** Problem details **
Scan the records below for the line with "Shop (128, 767)" and the line with "World of Writing Hub [button] (502, 50)". Repeat those two lines and every line between them exactly, and nothing else.
· · · · ·
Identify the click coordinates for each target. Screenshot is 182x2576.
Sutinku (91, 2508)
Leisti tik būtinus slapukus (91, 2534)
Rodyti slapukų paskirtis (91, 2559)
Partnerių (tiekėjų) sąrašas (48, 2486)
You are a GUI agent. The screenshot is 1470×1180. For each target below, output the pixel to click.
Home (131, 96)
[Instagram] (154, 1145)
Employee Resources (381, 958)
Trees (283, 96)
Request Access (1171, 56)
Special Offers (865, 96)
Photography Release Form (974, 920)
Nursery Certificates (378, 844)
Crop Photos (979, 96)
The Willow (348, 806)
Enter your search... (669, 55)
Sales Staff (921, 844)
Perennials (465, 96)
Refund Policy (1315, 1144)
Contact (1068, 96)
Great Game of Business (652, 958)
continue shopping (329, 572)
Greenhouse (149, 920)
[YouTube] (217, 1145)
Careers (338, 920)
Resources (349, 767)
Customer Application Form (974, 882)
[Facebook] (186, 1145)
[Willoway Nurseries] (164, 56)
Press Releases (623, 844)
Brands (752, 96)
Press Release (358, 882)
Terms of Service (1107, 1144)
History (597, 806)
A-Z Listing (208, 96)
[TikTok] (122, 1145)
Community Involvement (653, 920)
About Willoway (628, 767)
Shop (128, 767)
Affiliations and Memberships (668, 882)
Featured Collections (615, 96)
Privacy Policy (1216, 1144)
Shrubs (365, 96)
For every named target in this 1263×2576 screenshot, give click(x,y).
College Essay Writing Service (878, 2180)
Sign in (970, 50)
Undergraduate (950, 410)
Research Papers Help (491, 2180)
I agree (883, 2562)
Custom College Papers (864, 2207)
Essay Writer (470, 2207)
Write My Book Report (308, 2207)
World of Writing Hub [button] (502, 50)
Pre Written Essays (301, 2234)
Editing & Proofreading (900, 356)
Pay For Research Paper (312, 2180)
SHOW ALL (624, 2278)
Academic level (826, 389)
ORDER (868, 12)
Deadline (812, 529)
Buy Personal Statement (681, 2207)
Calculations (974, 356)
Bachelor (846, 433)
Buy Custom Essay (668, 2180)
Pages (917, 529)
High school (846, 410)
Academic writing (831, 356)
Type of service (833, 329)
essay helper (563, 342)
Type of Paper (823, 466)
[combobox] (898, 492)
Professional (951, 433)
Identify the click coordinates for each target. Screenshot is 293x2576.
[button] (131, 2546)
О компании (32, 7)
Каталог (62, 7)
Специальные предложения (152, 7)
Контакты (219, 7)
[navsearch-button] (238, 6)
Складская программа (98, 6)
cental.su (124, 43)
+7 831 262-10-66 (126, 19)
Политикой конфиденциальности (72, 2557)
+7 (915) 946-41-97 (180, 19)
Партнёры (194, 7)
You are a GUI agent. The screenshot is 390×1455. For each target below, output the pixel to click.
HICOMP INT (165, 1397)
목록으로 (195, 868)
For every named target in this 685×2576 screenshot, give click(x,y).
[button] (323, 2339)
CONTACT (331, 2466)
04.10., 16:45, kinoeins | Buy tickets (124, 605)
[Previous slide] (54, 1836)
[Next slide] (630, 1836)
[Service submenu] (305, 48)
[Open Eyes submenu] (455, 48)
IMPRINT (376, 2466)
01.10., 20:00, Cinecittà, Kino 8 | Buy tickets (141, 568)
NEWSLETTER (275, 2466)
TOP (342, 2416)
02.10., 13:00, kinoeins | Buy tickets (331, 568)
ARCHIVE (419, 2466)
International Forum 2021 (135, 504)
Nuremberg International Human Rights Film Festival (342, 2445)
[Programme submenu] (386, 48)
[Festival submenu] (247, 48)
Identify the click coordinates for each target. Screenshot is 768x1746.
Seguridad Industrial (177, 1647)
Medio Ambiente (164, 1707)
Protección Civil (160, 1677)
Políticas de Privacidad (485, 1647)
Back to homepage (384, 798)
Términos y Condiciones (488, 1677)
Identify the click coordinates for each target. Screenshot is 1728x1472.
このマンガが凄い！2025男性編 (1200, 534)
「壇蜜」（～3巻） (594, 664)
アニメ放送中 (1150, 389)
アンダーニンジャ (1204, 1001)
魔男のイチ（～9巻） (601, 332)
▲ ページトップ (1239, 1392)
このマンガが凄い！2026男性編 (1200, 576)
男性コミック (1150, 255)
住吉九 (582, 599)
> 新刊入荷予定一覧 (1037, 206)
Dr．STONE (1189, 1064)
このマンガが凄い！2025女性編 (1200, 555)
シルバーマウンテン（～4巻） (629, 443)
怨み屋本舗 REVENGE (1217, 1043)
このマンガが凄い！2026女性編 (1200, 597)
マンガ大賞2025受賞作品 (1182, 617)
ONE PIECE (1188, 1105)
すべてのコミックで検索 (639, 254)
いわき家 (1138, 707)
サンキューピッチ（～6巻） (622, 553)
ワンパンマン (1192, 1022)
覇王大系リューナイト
· · · · ·
** Reply **
Shop (128, 767)
Affiliations and Memberships (668, 882)
Featured Collections (615, 96)
Privacy Policy (1216, 1144)
Shrubs (365, 96)
For every named target in this 1263×2576 screenshot, give click(x,y).
College Essay Writing Service (878, 2180)
Sign in (970, 50)
Undergraduate (950, 410)
Research Papers Help (491, 2180)
I agree (883, 2562)
Custom College Papers (864, 2207)
Essay Writer (470, 2207)
Write My Book Report (308, 2207)
World of Writing Hub [button] (502, 50)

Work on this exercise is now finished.